Hackney Pushes Lobby Reforms
The bill passed the House of Representatives by a 106-3 majority Thursday in an initial vote.
Hackney, an Orange County Democrat, represents a district that includes Cameron precinct and half of Carthage precinct. He is House majority leader.
"I think we have a good package of bills here," Hackney said Friday morning. "It will be a big change in Raleigh."
As co-chairman of the House Ethics Study Committee, Hackney helped to steer the complex legislation through his chamber. Rep. Julia Howard, a Davie County Republican, was the other co-chairman. Rep. Pryor Gibson, an Anson County Democrat, was the main sponsor of the bill.
Hackney said the most important provision of the bill is the ban on big gifts from lobbyists and their clients to legislators. He cites two bills, one making it improper for lobbyists to give gifts to legislators, the other prohibiting gifts for the governor and other officials in the Executive Branch.
"This is a big change for North Carolina," Hackney said.
Under the bill, violators could face a misdemeanor charge, and conviction could mean a two-year ban on lobbying and a civil fine of up to $5,000 for each violation. No penalty is set forth for legislators who receive gifts.
The overwhelming preliminary vote Thursday was bipartisan, and all three of the dissenting votes were cast by Democrats.
One of the dissenters, Rep. Beverly Earle of Charlotte, expressed concern about the effect the bill would have on nonprofits.
"She felt that nonprofits should not be covered by the same regulations," said Hackney, who calls the bill fair to everyone.
The legislation, which still must pass the Senate, would prohibit lobbyists and their clients from offering gifts to legislative employees, the governor, and other statewide elected officials and to officials of the Executive Branch. Lobbyists would further be limited to cumulative spending of $4,000 per campaign for candidates for state and local offices.
Although the vote was overwhelmingly in favor of the legislation, the bill has been weakened since its first introduction earlier in the session.

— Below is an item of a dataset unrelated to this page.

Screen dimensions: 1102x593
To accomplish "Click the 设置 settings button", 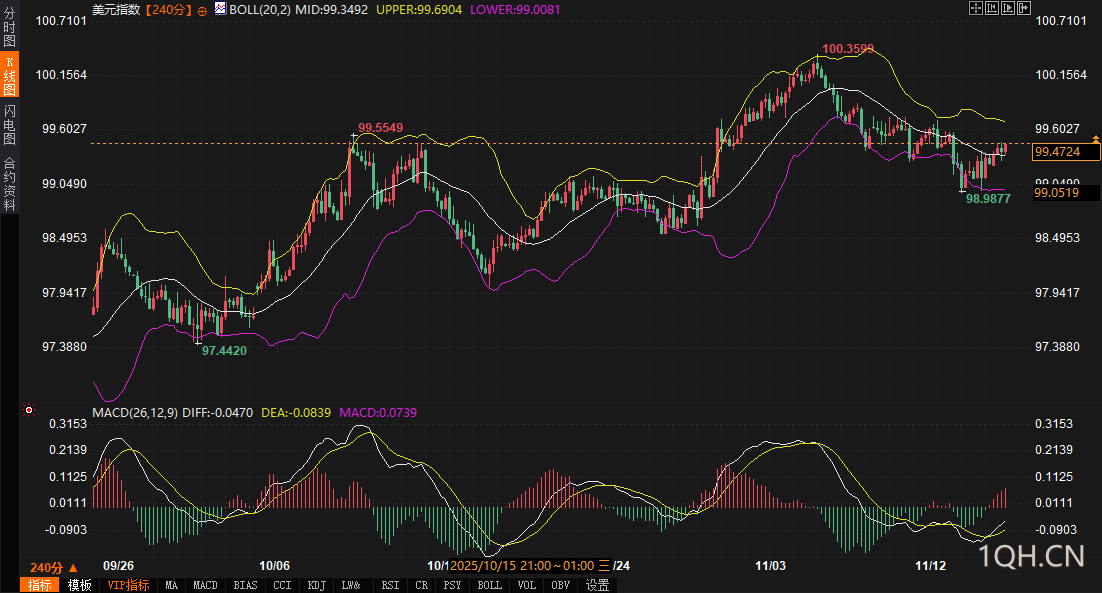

That weakening includes removal of a one-year prohibition on lawmakers, statewide elected officials and state agency heads from becoming lobbyists. In 2005, the legislature approved a six-month prohibition, which remains in effect.
The restriction affects the period in which lawmakers and other officials must wait before registering as lobbyists, a popular occupation for former officials.
Also absent from the bill is a provision that would prohibit lobbyists from raising campaign money.
Interest in lobbying reform heated up this year in the wake of a controversy that developed in the office of state House Speaker Jim Black, whose former unpaid political director, Meredith Norris, and two others face misdemeanor charges of lobbying law violations.
Those allegations, along with other issues relating to the state's lottery program, angered many legislators and directed unwanted attention toward the speaker, a popular and effective Democrat from Mecklenburg County.